For this exercise I would like you to share with your partner what you discovered when paying attention to yourself with the questions above in mind, and if applicable, what was familiar to you. You don’t have to have arrived at any answer or greater understanding, for now you are simply sharing your thoughts. Be mindful of when you might be tempted to pull in your partner. Instead try to focus on yourself and your own feelings by using I feel statements, rather than you make me feel.

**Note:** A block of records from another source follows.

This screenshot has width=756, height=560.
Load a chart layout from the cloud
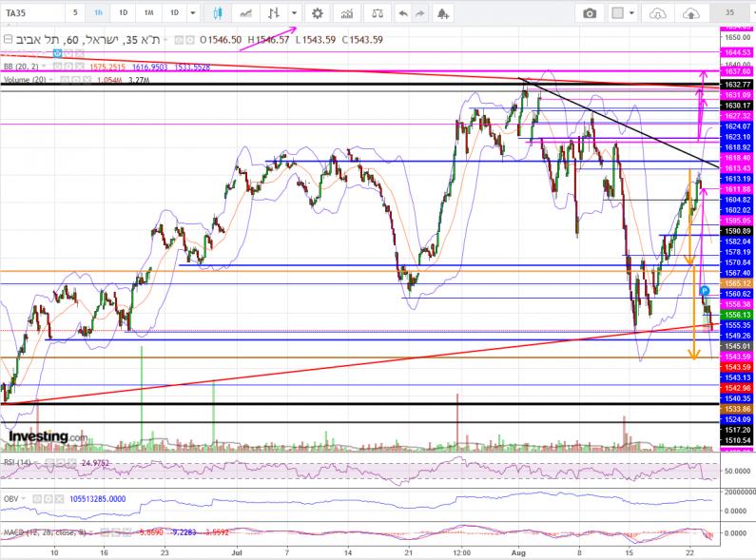(658, 13)
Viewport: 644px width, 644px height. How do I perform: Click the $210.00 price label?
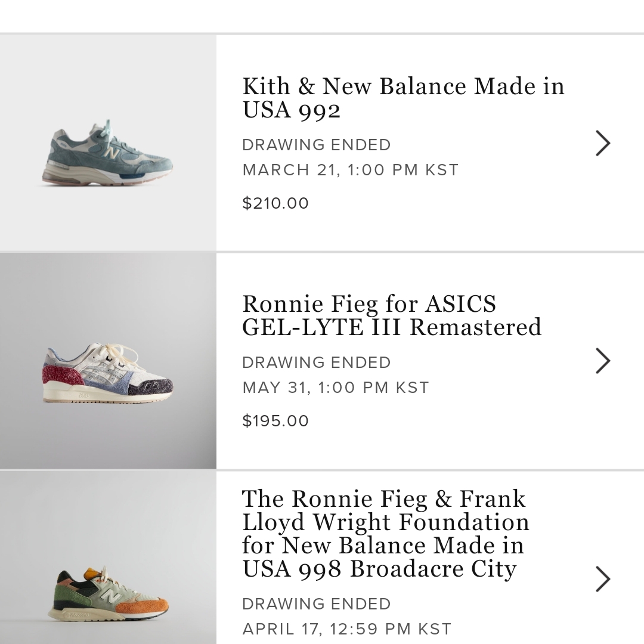pos(275,203)
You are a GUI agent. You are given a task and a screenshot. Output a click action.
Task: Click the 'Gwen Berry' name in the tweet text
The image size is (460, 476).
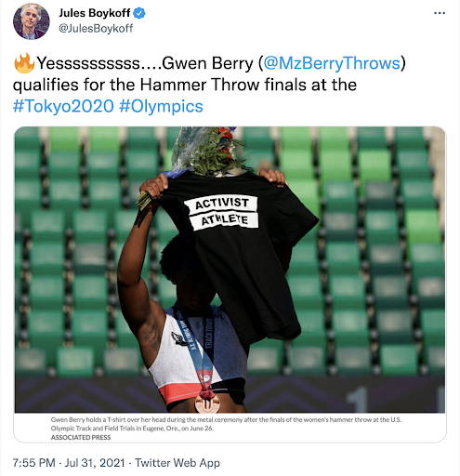[207, 63]
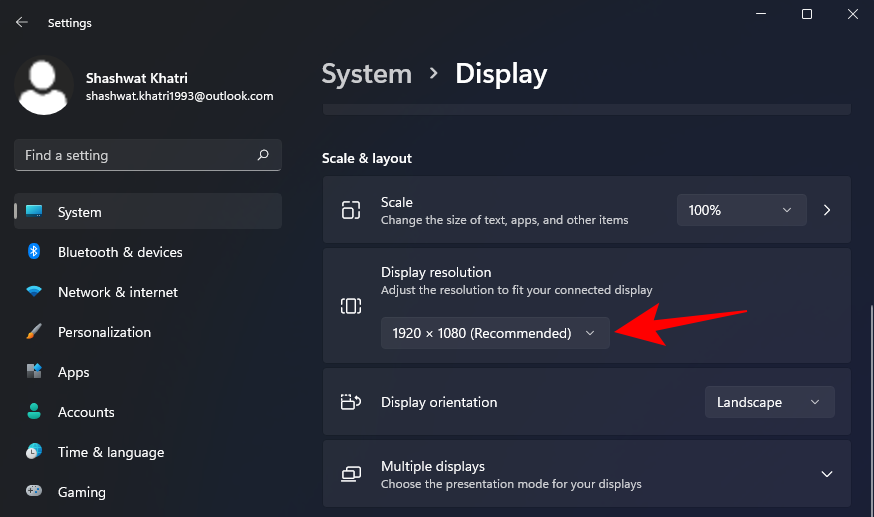Click the Accounts person icon
This screenshot has height=517, width=874.
point(34,412)
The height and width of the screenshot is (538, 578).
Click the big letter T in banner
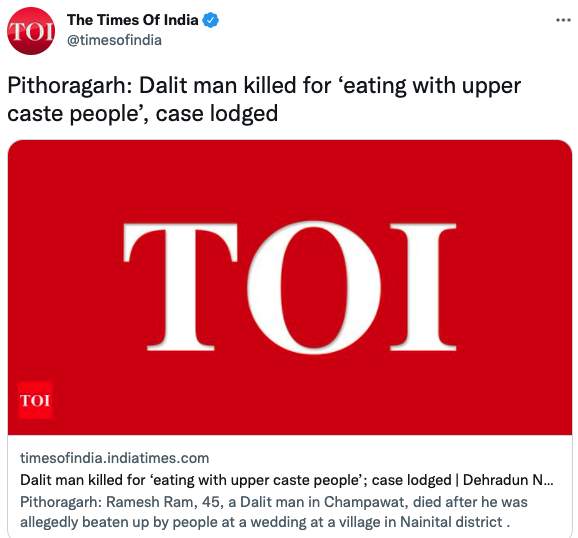coord(180,287)
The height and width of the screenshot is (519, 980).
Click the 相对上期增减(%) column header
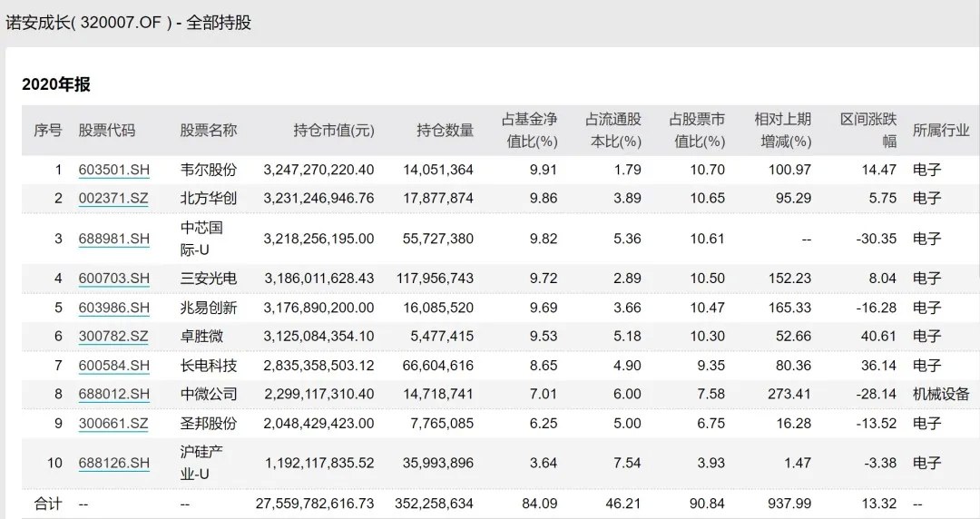784,131
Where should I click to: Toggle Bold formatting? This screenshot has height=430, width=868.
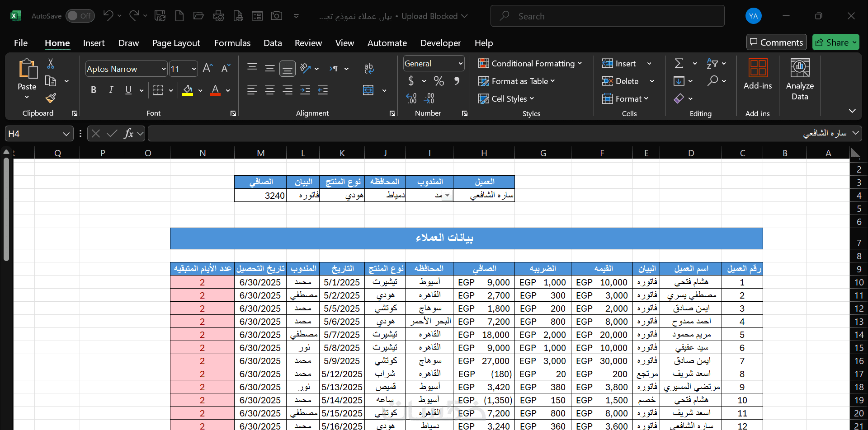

Important: In the next chapter we will go through active listening and effective speaking techniques, but before then, it’s important to be aware of how you are usually drawn to communicate. Pay attention in this exercise to patterns you may fall into individually, and as a couple. You can share these observations but be mindful of entering a negative back and forth. Let any observations be building blocks for change rather than ammunition.
INDIVIDUAL
If you are doing this series on your own, you can bring these observations into awareness when around other people. Notice how you listen, as well as how you feel heard, or not. Also pay attention to the signals your body sends you, and whether they propel you to connect, or stop you from doing so. When your heart is beating faster, do you take a breath to settle, or does your brain increasingly scan for danger? When you feel calm around someone, how does it invite you to behave? What are the qualities about the person you feel calm with? If you ruminate, are you more or less likely to talk about your thoughts? For the exercise itself, I suggest you set aside some time and write down what you notice, keeping it only as observations for now.